● **What the exercise asks**: Copy the rows below word for word, starting at the first row and ending at the line that contains "(x=424, y=209)", both ends included.

[begin Data provided]

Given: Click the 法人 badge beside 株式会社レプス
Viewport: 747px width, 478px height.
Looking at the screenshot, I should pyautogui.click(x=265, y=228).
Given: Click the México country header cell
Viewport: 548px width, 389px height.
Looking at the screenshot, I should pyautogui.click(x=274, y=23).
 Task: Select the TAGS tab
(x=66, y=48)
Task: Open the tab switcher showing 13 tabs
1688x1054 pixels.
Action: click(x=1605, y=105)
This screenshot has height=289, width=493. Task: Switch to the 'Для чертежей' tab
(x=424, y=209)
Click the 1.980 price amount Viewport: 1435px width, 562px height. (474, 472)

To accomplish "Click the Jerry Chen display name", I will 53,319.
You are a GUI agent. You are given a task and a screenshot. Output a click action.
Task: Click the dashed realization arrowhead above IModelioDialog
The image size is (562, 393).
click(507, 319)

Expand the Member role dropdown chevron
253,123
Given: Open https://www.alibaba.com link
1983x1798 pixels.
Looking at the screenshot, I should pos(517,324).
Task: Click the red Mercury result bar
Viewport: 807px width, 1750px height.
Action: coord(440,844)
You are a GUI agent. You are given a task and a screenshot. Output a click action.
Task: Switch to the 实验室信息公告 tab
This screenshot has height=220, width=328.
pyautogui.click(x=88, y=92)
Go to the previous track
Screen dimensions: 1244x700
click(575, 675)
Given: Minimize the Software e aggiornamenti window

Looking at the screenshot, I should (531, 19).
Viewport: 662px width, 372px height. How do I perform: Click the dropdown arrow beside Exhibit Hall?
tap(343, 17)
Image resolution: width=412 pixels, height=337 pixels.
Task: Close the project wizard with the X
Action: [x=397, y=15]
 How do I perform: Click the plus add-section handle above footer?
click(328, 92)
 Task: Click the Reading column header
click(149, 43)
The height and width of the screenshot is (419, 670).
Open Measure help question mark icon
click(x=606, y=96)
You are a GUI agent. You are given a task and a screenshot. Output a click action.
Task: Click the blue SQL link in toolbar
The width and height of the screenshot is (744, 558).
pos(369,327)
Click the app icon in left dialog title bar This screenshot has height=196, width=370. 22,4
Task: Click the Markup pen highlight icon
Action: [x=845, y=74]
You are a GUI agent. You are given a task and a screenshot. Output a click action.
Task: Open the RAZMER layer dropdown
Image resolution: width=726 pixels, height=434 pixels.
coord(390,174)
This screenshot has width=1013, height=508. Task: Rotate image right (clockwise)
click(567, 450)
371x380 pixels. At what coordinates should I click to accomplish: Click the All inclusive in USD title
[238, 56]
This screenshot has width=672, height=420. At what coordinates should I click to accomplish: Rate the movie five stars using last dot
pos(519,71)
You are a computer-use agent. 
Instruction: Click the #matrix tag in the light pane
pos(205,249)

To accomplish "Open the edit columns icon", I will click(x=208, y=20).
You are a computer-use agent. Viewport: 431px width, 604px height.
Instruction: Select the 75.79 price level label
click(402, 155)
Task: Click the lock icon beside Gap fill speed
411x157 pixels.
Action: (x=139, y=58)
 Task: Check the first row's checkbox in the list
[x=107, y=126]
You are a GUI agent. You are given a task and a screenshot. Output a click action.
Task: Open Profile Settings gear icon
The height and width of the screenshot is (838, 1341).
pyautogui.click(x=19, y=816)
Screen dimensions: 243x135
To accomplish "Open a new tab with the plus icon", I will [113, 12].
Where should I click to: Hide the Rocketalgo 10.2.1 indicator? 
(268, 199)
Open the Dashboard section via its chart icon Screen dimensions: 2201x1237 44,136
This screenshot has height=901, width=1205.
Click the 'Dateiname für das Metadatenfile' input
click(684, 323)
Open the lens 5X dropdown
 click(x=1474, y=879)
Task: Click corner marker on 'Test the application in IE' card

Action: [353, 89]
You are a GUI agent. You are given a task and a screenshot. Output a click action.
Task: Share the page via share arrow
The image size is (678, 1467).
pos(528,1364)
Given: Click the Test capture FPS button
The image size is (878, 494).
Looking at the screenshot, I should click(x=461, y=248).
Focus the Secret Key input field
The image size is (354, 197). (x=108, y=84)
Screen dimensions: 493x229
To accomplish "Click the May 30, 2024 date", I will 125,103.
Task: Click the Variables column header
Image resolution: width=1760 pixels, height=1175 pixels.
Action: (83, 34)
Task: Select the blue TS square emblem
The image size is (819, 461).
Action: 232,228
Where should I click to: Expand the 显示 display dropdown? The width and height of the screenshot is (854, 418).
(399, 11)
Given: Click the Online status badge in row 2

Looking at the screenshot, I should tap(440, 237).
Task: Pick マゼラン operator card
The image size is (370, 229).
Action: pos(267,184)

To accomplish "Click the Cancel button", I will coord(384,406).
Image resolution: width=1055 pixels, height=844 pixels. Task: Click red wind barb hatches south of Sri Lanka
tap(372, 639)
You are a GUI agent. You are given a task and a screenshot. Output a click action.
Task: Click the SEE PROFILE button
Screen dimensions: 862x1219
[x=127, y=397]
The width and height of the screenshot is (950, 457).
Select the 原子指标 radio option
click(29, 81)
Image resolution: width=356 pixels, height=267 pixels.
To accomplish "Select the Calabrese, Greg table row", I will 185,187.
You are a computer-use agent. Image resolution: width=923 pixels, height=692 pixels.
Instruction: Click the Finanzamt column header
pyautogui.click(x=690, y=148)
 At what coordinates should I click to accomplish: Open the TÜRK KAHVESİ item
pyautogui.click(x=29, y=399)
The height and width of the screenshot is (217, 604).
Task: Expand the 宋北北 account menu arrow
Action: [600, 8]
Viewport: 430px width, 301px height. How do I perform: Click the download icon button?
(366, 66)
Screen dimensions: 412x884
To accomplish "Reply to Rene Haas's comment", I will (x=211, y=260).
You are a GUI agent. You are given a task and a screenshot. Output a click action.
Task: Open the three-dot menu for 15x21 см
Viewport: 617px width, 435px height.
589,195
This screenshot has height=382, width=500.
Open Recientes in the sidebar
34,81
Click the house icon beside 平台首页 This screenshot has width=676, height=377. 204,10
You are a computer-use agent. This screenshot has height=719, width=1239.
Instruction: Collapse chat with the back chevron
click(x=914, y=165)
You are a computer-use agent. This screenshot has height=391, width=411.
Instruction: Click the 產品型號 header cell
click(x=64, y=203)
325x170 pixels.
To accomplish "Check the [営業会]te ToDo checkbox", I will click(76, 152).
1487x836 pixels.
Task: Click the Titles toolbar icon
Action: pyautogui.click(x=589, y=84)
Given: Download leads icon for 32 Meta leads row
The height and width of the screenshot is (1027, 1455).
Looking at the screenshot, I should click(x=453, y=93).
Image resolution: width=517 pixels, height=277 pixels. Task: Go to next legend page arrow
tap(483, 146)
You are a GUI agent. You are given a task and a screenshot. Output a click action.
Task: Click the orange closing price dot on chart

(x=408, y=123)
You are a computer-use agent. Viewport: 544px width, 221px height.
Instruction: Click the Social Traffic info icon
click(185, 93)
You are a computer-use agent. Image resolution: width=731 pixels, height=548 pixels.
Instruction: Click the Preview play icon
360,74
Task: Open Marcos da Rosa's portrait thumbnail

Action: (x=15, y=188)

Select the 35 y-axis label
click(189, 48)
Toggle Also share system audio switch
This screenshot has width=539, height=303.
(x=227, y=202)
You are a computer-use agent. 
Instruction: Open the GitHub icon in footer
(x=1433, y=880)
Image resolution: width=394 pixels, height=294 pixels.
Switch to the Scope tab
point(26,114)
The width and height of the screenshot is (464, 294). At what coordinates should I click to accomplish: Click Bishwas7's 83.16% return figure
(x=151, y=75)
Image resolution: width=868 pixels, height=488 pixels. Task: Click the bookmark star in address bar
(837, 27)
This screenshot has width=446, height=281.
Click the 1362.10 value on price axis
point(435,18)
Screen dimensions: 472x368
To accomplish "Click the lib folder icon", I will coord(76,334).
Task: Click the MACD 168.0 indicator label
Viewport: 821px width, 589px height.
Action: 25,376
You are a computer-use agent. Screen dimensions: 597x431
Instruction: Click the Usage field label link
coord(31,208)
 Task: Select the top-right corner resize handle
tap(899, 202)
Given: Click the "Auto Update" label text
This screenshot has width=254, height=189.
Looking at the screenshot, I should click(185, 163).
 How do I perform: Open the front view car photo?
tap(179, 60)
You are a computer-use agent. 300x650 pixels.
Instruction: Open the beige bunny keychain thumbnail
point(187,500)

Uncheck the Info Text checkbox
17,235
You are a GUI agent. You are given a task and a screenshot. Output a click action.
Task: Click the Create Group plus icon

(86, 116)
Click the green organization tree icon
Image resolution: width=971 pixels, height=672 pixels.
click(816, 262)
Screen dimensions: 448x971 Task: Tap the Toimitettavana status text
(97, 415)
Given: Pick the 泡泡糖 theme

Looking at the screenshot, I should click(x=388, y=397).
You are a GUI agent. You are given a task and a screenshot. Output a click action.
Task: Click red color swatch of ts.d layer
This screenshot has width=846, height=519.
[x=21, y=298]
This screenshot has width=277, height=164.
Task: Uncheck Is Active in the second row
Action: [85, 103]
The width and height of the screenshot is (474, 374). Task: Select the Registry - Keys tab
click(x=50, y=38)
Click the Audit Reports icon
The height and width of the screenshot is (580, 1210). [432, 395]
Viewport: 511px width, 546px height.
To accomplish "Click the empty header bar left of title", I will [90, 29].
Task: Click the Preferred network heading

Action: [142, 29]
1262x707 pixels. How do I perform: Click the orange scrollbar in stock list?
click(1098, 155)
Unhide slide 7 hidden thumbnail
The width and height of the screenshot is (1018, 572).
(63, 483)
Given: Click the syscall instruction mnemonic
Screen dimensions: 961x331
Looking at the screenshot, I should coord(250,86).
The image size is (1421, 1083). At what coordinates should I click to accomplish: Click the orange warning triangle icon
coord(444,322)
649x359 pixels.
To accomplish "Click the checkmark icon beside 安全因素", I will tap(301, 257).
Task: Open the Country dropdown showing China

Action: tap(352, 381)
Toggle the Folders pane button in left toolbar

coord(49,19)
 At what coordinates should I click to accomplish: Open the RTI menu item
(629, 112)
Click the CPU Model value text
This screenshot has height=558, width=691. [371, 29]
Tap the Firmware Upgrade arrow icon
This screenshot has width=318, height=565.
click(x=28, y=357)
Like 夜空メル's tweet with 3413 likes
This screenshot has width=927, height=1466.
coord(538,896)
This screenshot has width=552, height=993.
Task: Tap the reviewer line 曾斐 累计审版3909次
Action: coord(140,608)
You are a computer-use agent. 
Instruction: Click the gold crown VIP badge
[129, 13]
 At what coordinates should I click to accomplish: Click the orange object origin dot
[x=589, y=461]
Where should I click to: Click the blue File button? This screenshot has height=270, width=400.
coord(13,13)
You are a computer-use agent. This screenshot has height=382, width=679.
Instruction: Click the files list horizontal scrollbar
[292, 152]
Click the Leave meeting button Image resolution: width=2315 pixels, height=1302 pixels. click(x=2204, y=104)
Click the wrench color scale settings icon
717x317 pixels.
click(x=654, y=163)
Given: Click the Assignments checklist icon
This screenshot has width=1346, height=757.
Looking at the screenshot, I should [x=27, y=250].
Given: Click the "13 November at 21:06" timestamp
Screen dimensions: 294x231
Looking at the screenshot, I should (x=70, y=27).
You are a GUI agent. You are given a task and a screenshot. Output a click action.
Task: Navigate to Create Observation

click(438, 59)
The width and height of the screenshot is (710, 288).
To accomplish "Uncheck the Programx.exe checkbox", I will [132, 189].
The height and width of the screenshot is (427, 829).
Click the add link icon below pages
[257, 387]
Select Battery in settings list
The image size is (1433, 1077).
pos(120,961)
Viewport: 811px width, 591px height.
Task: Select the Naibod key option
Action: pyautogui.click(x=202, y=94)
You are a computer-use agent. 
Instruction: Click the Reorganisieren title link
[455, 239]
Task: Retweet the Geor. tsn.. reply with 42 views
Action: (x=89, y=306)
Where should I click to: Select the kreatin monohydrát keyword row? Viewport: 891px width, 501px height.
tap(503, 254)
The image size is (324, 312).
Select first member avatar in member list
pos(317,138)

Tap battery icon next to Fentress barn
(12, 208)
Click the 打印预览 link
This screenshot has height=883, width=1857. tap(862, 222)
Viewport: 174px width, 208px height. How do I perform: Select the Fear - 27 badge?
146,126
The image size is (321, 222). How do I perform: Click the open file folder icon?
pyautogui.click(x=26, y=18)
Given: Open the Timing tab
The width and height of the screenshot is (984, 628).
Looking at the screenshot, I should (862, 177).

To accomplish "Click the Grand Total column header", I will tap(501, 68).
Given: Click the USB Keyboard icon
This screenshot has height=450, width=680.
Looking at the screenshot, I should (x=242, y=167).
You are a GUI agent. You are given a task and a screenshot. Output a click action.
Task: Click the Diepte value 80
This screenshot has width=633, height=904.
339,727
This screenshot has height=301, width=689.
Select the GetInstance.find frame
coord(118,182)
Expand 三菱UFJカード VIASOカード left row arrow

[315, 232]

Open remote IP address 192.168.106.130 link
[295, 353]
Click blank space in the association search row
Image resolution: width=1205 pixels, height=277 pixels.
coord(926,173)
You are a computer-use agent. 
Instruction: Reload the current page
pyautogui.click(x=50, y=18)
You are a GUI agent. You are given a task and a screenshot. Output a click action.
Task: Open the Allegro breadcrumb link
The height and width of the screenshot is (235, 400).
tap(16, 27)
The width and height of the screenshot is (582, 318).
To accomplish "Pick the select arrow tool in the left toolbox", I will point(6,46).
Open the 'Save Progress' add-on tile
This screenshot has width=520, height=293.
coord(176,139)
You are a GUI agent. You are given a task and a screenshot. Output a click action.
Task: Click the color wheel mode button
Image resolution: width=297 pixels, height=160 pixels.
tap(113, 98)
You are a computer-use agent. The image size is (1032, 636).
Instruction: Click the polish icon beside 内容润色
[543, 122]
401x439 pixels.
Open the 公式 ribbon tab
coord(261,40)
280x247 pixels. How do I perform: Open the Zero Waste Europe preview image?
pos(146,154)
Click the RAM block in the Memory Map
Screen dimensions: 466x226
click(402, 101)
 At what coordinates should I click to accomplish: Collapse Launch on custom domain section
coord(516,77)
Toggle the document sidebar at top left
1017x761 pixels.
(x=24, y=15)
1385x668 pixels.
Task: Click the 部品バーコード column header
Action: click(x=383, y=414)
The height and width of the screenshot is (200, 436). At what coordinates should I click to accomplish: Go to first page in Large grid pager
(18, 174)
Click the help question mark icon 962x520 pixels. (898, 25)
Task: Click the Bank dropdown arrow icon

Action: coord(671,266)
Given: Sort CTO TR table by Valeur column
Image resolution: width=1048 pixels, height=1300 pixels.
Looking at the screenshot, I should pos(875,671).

[end Data provided]

● **Complete answer**:
Given: Click the 法人 badge beside 株式会社レプス
Viewport: 747px width, 478px height.
Looking at the screenshot, I should pyautogui.click(x=265, y=228).
Given: Click the México country header cell
Viewport: 548px width, 389px height.
Looking at the screenshot, I should pyautogui.click(x=274, y=23).
 Task: Select the TAGS tab
(x=66, y=48)
Task: Open the tab switcher showing 13 tabs
1688x1054 pixels.
Action: click(x=1605, y=105)
This screenshot has height=289, width=493. Task: Switch to the 'Для чертежей' tab
(x=424, y=209)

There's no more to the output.